#### [ARTIKEL]
========================================================================
Mimpi dan Harapan
Mimpi dan Harapan
Secara harafiah, mimpi berarti sesuatu yang
terlihat saat tidur. Jika ditarik maknanya lebih luas, mimpi juga memiliki arti
tentang sesuatu yang berada dalam angan-angan dan sulit untuk dicapai. Begitu
pula dengan harapan yang memiliki arti tentang sesuatu akan menjadi kenyataan. Itu berarti dapat
disimpulkan bahwa mimpi dan harapan memiliki arti yang tidak jauh berbeda dan
berkesinambungan. Artinya, mimpi berarti sesuatu yang masih bersifat
angan-angan. Sedangkan harapan merupakan keinginan untuk mewujudkan angan-angan
tersebut.
Ketika kedua hal ini dikaitkan dalam
kehidupan sehari-hari tentu semua orang memiliki mimpi dan harapan yang
berbeda-beda. Hal ini sangat tergantung dari pengalaman masing-masing orang. Walaupun demikian, satu hal yang memiliki
kemiripan dari mimpi dan harapan setiap orang adalah tentang kondisi-kondisi
ideal yang ingin dicapai. Sangat tidak wajar, apabila orang memiliki mimpi dan
harapan tentang ‘surga’ sementara ia sendiri telah berada di ‘surga’. Itu
berarti mimpi dan harapan sangat identik dengan sesuatu yang belum dicapai.
========================================================================
#### [BARIS DATA]
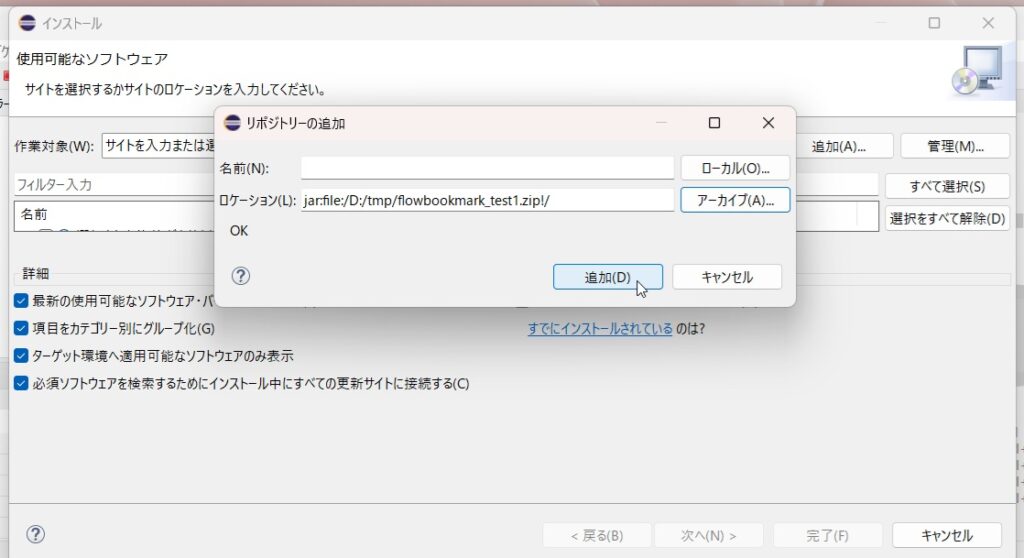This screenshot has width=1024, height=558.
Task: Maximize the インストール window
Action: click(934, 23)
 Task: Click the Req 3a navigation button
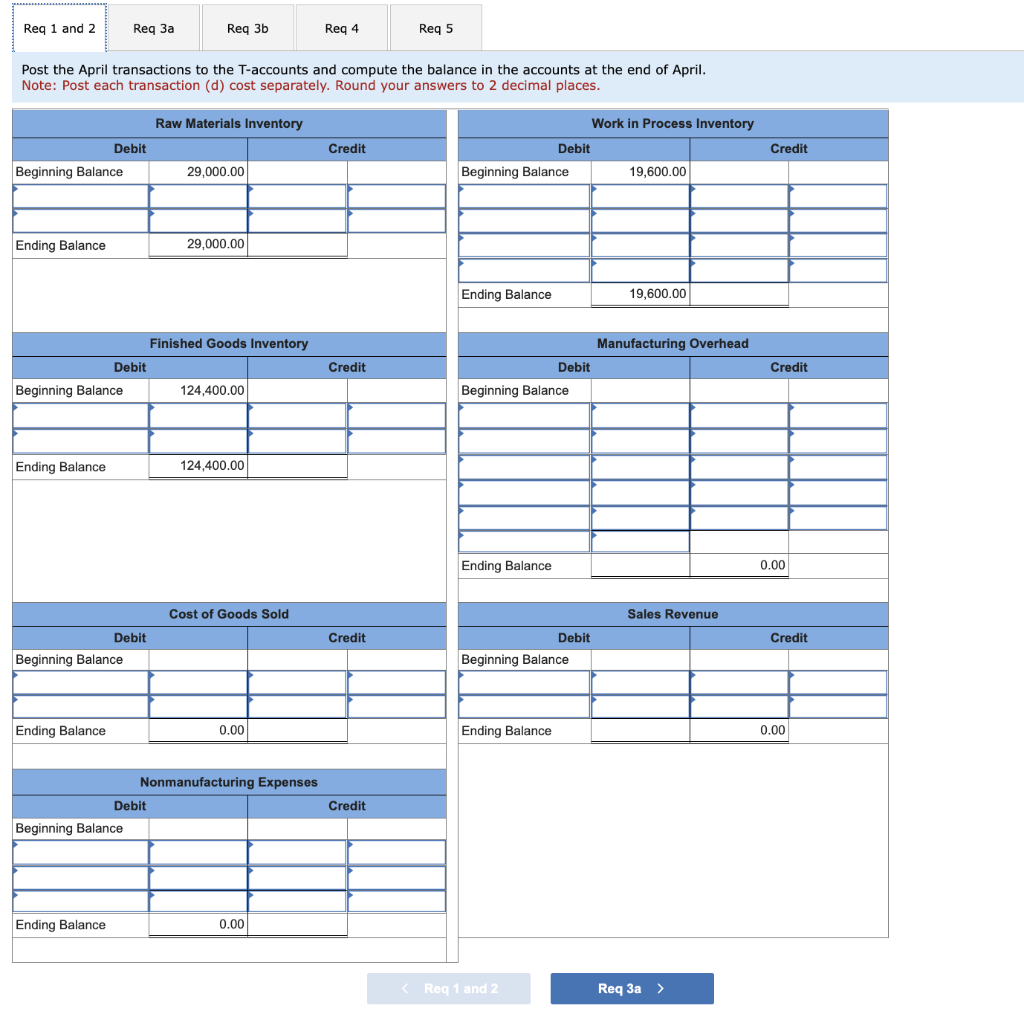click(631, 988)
========================================================================
#### [TUGAS]
Bisakah Anda mengetik ulang seluruh artikel tentang mimpi dan harapan tanpa mengubah apa pun? Daftar tersebut tidak ada hubungannya dengan artikel.

#### [JAWABAN]
Mimpi dan Harapan
Mimpi dan Harapan
Secara harafiah, mimpi berarti sesuatu yang
terlihat saat tidur. Jika ditarik maknanya lebih luas, mimpi juga memiliki arti
tentang sesuatu yang berada dalam angan-angan dan sulit untuk dicapai. Begitu
pula dengan harapan yang memiliki arti tentang sesuatu akan menjadi kenyataan. Itu berarti dapat
disimpulkan bahwa mimpi dan harapan memiliki arti yang tidak jauh berbeda dan
berkesinambungan. Artinya, mimpi berarti sesuatu yang masih bersifat
angan-angan. Sedangkan harapan merupakan keinginan untuk mewujudkan angan-angan
tersebut.
Ketika kedua hal ini dikaitkan dalam
kehidupan sehari-hari tentu semua orang memiliki mimpi dan harapan yang
berbeda-beda. Hal ini sangat tergantung dari pengalaman masing-masing orang. Walaupun demikian, satu hal yang memiliki
kemiripan dari mimpi dan harapan setiap orang adalah tentang kondisi-kondisi
ideal yang ingin dicapai. Sangat tidak wajar, apabila orang memiliki mimpi dan
harapan tentang ‘surga’ sementara ia sendiri telah berada di ‘surga’. Itu
berarti mimpi dan harapan sangat identik dengan sesuatu yang belum dicapai.